The NSA and other government agencies like it have been dealt yet with another near fatal blow. Just a week after the Court of Appeals agreed with the ACLU that the agency’s massive data collection spree was illegal, the House of Representative further reduces the NSA’s power. In an almost landslide vote of 338 to 88, the House passed what is known now as the USA Freedom Act of 2015, which imposes limits on what the government can and cannot demand in terms of private phone data.
To be clear, though, the content of phone calls are still legal fair game for these agencies. The Act, however, puts limits on the metadata, like time and date of call, that can be collected. This also applies to Internet metadata, much to the relief of the likes of Google. This practically puts a legal end to the bulk collection that the NSA was lambasted for.

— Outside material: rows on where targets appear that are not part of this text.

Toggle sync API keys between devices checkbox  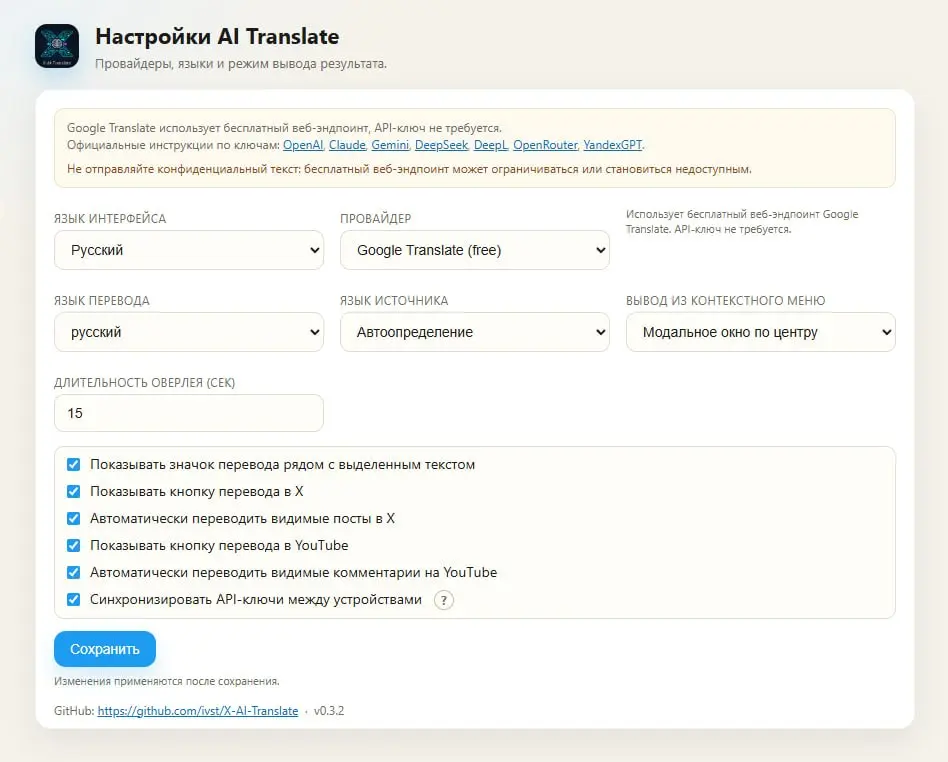click(x=73, y=599)
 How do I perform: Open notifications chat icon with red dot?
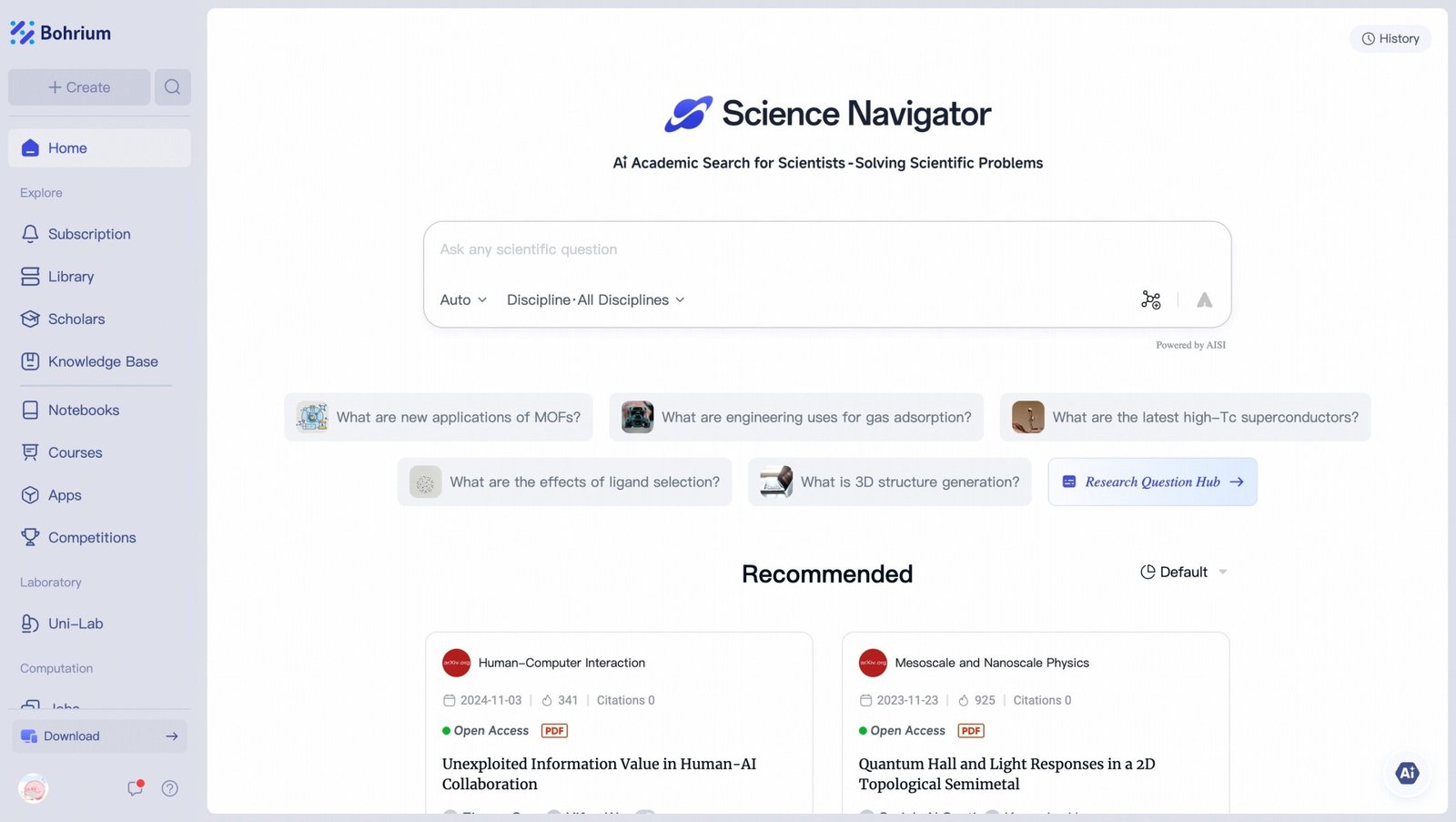136,788
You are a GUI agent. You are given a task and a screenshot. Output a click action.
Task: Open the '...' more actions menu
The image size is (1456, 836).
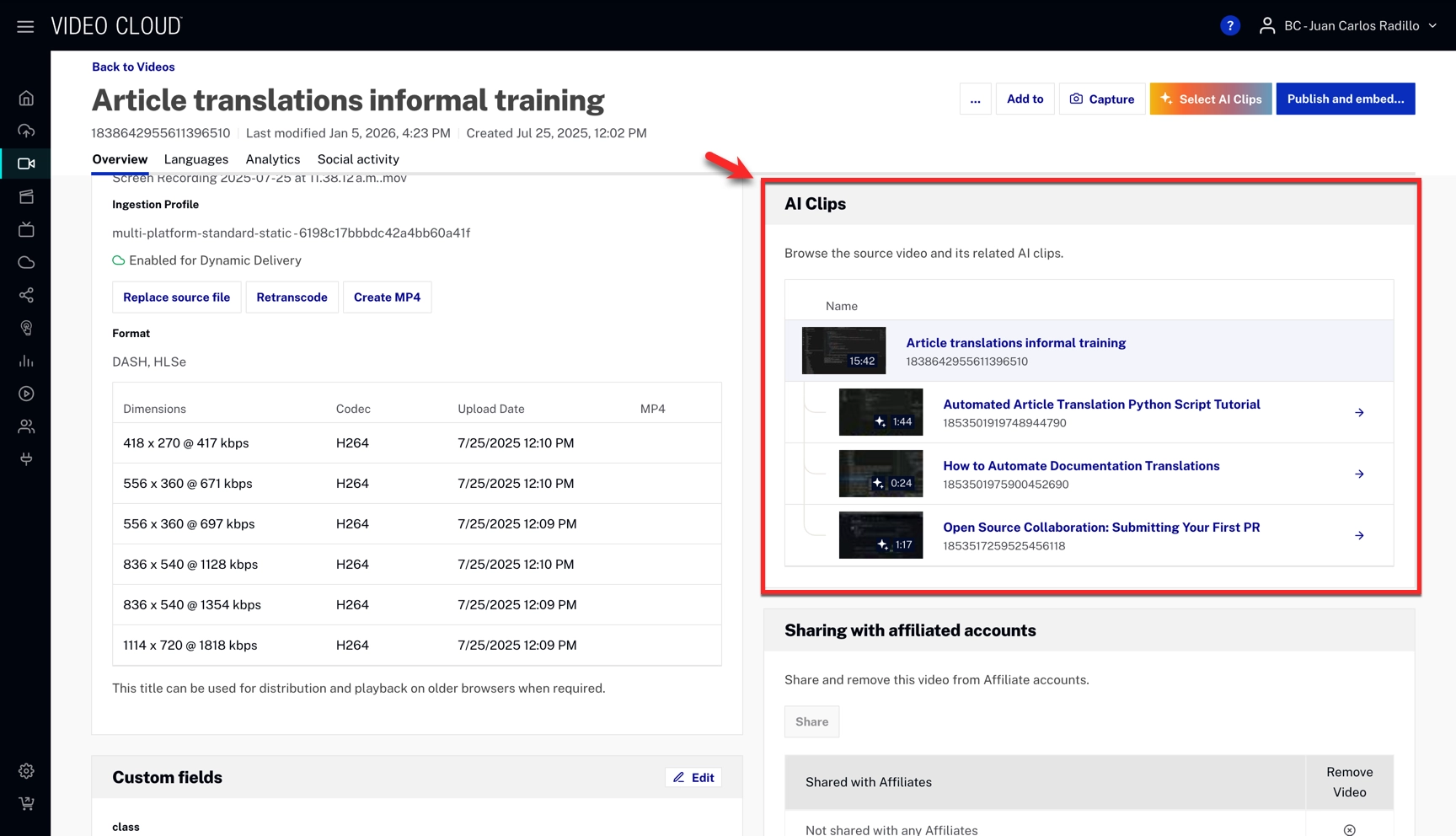tap(975, 99)
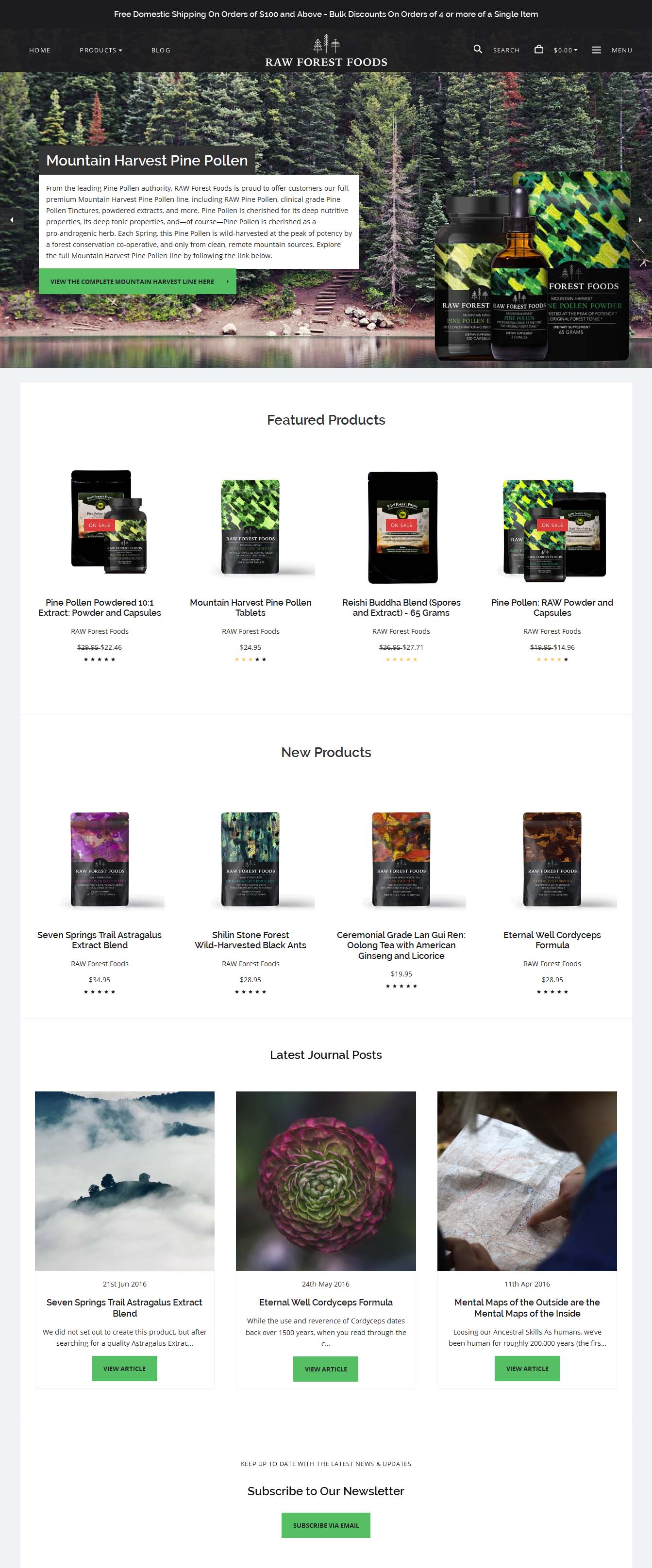Expand the $0.00 cart dropdown
This screenshot has width=652, height=1568.
(x=566, y=50)
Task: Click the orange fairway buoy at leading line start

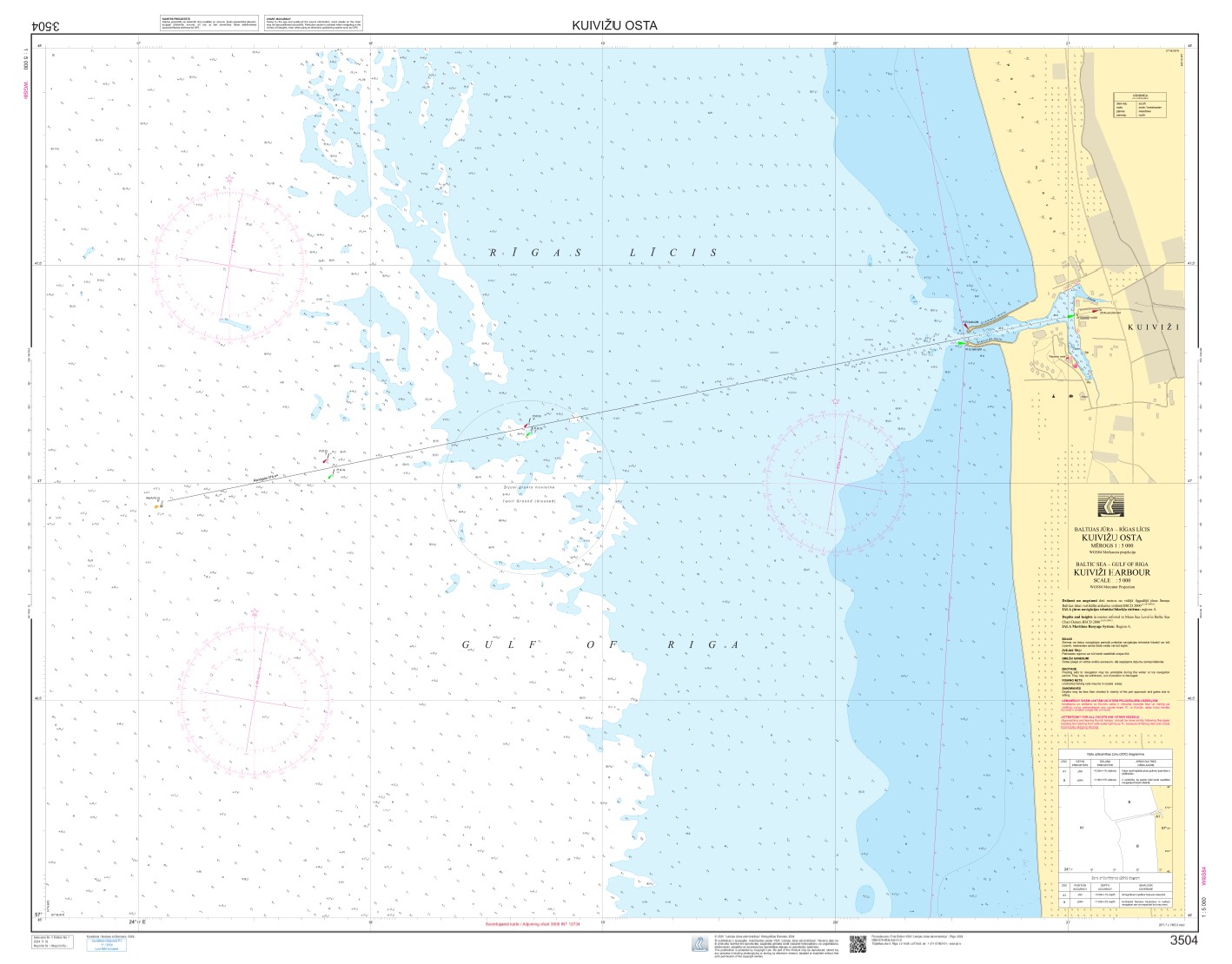Action: point(157,505)
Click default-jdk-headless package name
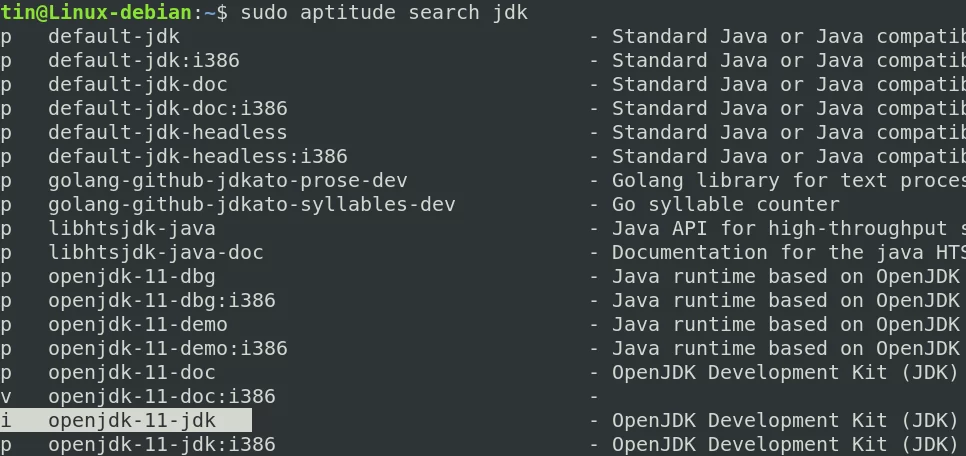Viewport: 966px width, 456px height. click(168, 132)
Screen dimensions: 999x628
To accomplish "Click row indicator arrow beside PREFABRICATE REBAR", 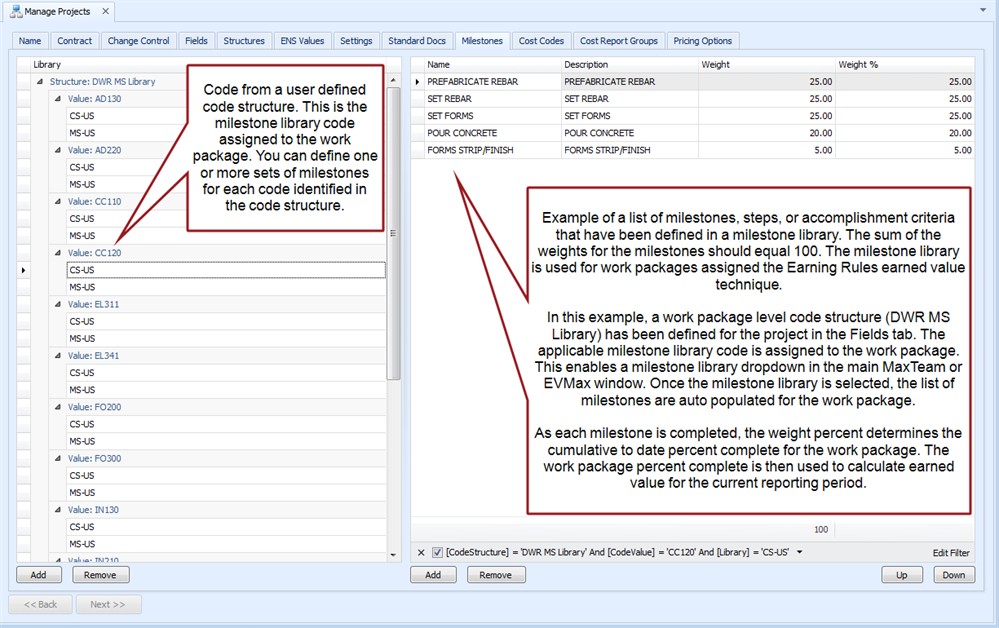I will pos(418,82).

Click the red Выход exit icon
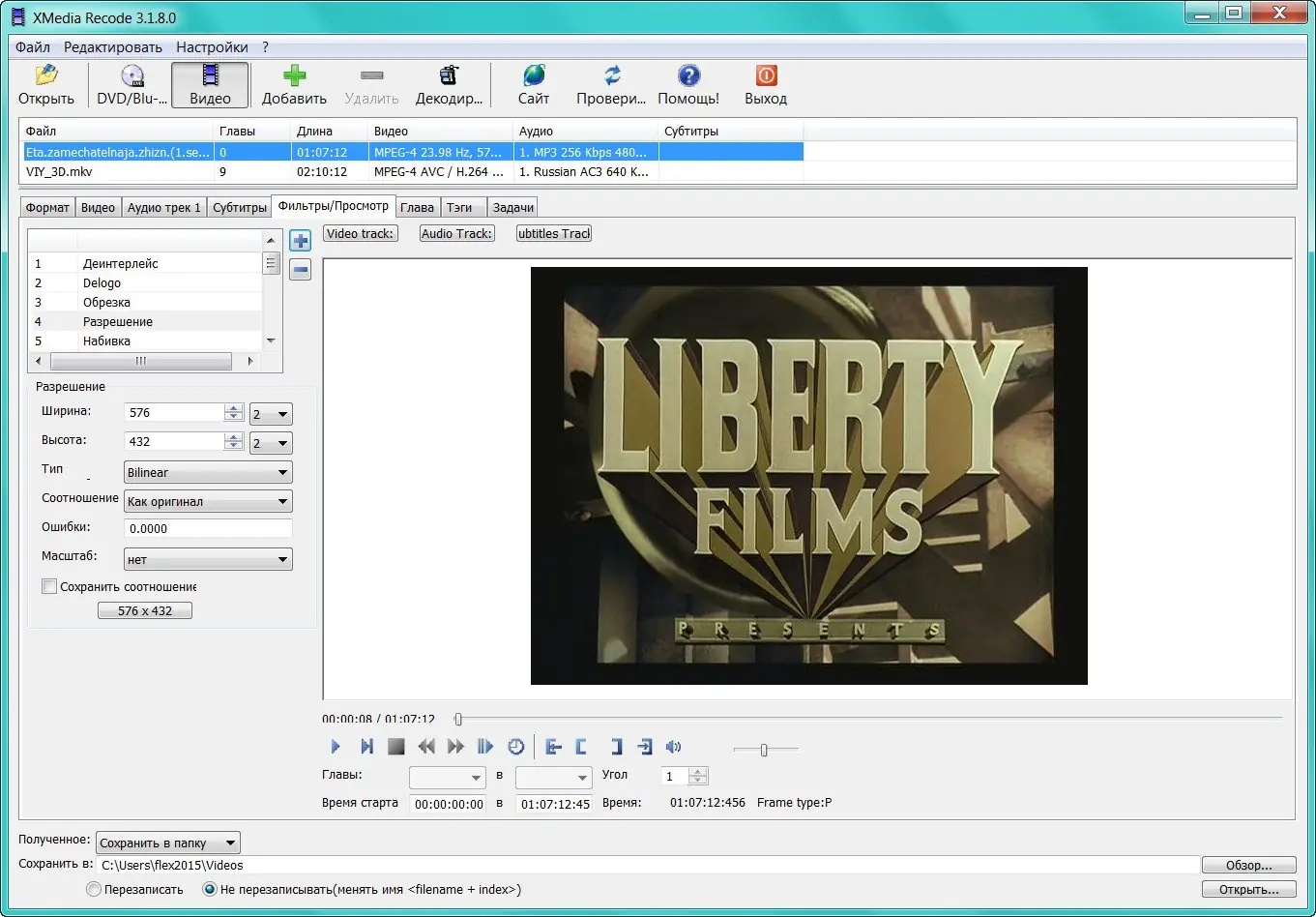click(x=766, y=76)
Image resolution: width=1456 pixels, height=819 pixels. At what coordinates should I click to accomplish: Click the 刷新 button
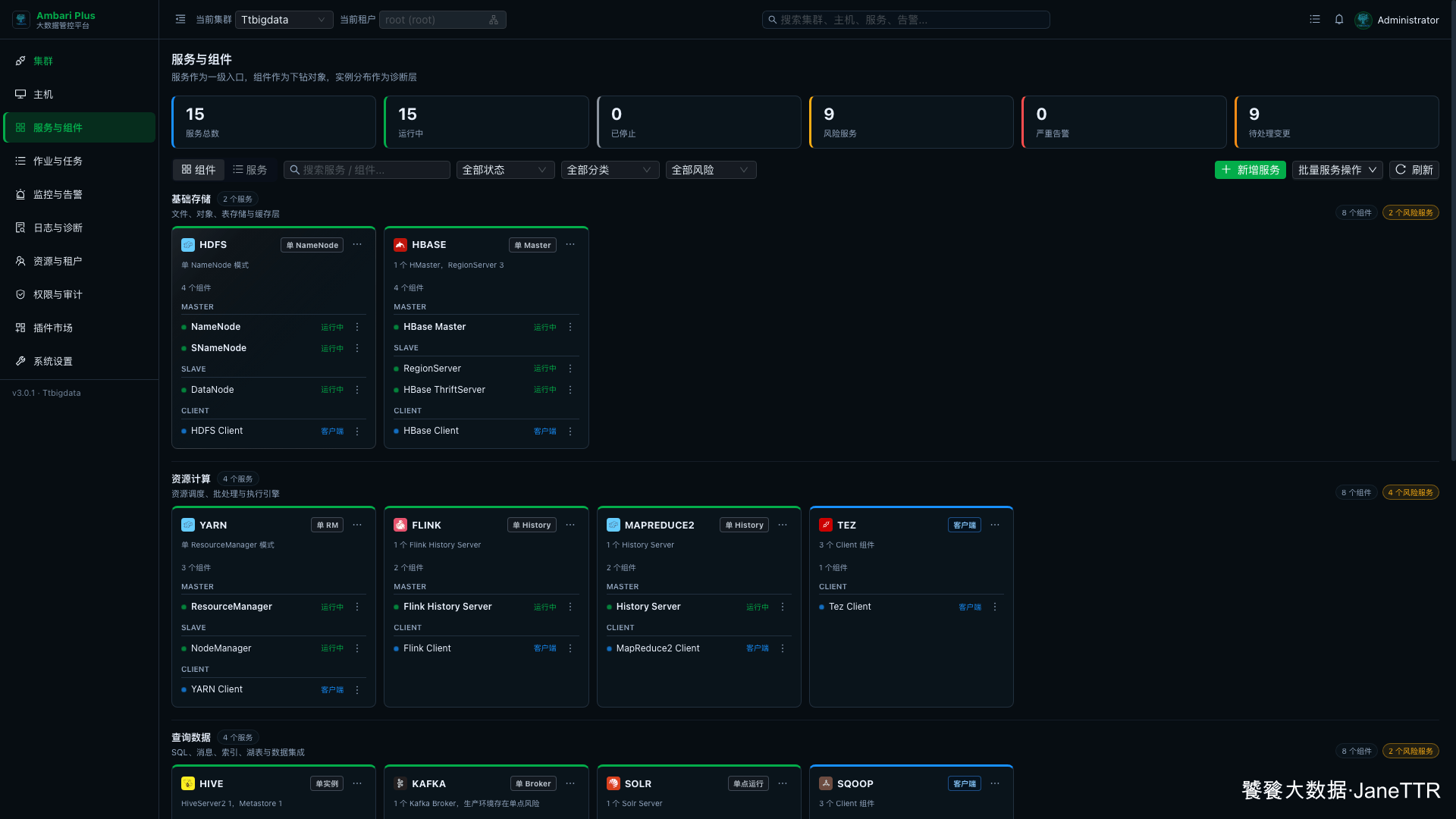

The impetus for quickly passing the new Act is the June 1 expiration date of Section 215 of the 2001 Patriot Act, used by the NSA and the like as legal grounds for its massive data collection activities. Lawmakers saw it as an opportunity to re-evaluate the current situation, while there are some who would wish to let it just die silently and ignominiously.
Of course, as the 88 votes showed, there are some who deny that there is a need to change the status quo at all. The usual tune of “for national defense” is being sung and some lawmakers are even working to extend the NSA’s powers.
Although the show of numbers alone is already devastating to the NSA, the fight is not yet over. The Freedom Act still has to pass the Senate, where some Republican members have already showed their opposition to the bill.